* [What the task requires] Please, without any pictures, set down exactly the part of the listing below that opens with the line containing "Instruction: Click the 42-45 inch cell" and closes with the line containing "Task: Click the blue thumbs-up reaction icon".

* [Records for the task]
* * *

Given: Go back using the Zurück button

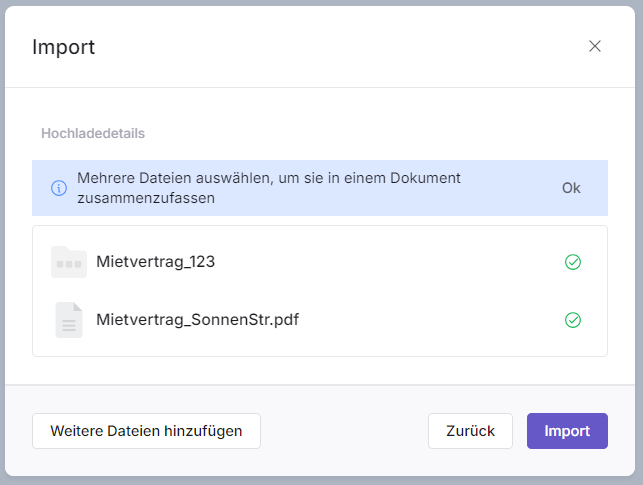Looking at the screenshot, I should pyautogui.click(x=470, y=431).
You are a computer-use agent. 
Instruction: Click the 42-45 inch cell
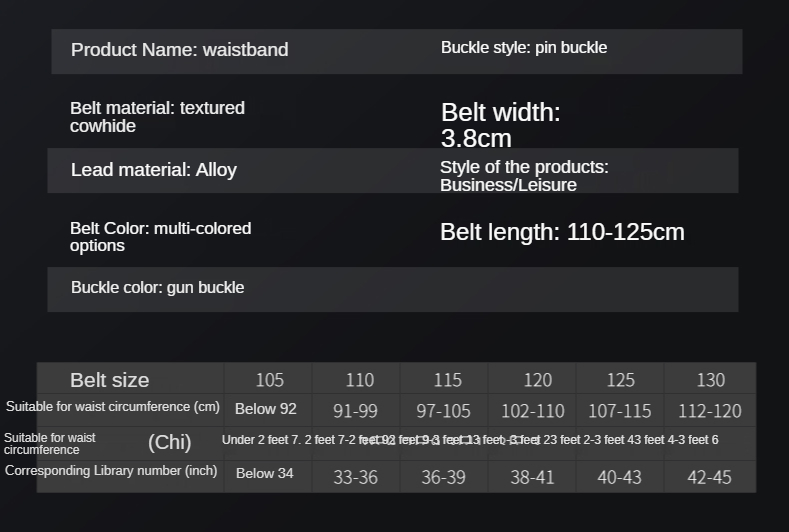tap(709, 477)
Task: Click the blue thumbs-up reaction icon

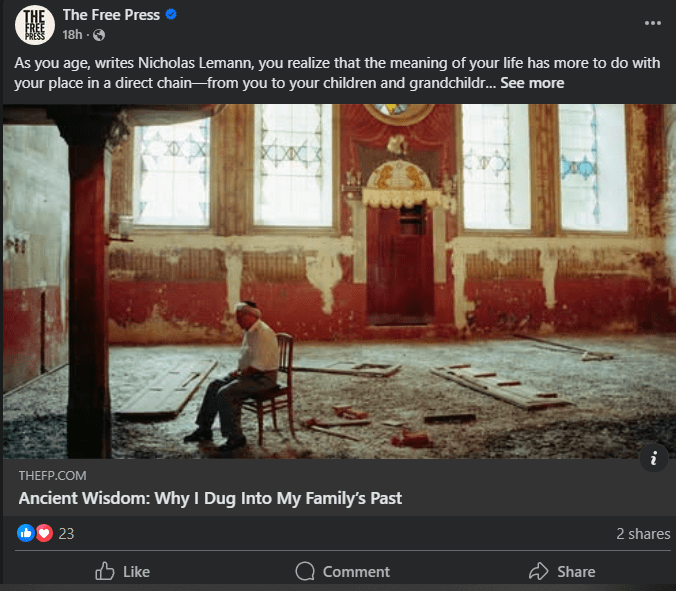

* * *

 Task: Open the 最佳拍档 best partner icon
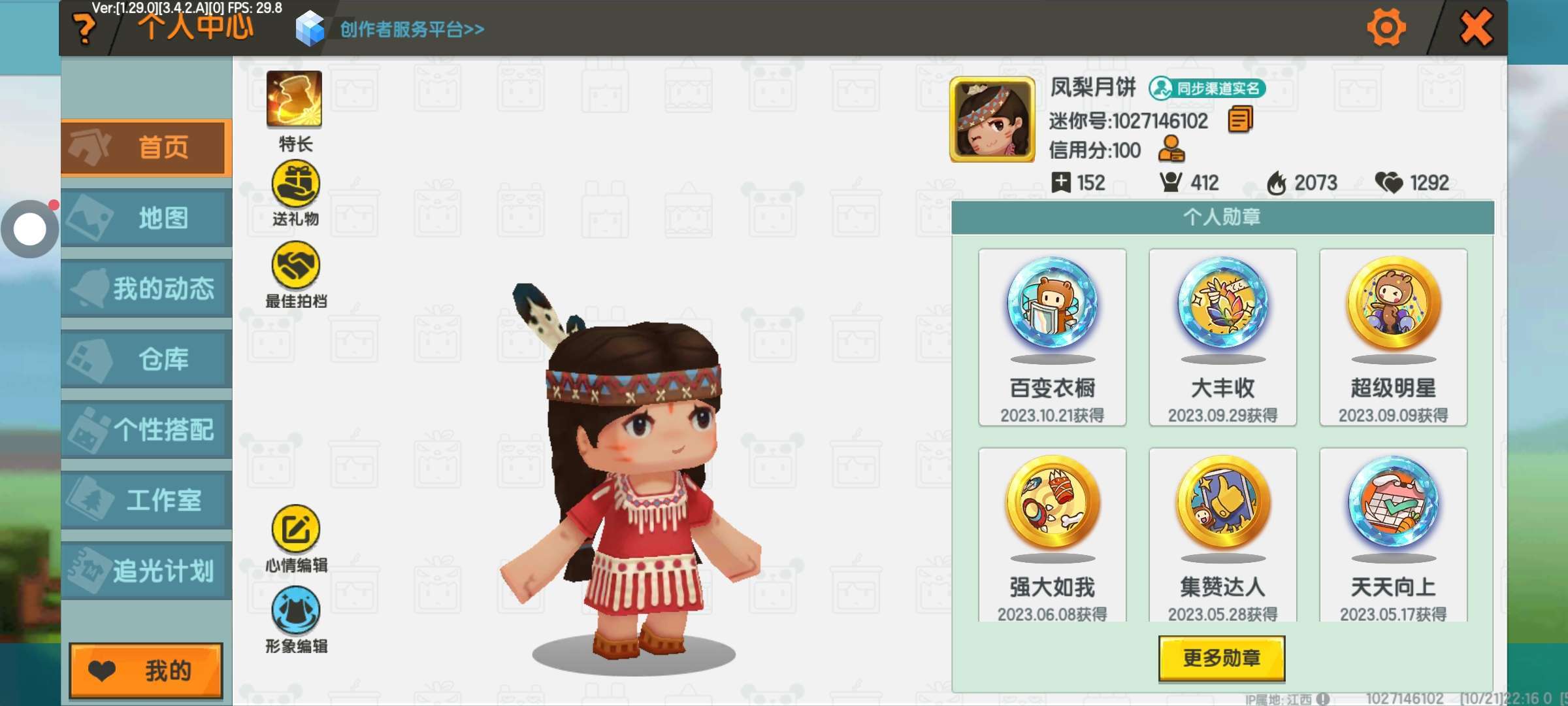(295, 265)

* * *

* [Expected output]
Instruction: Click the 42-45 inch cell
tap(709, 477)
Task: Click the blue thumbs-up reaction icon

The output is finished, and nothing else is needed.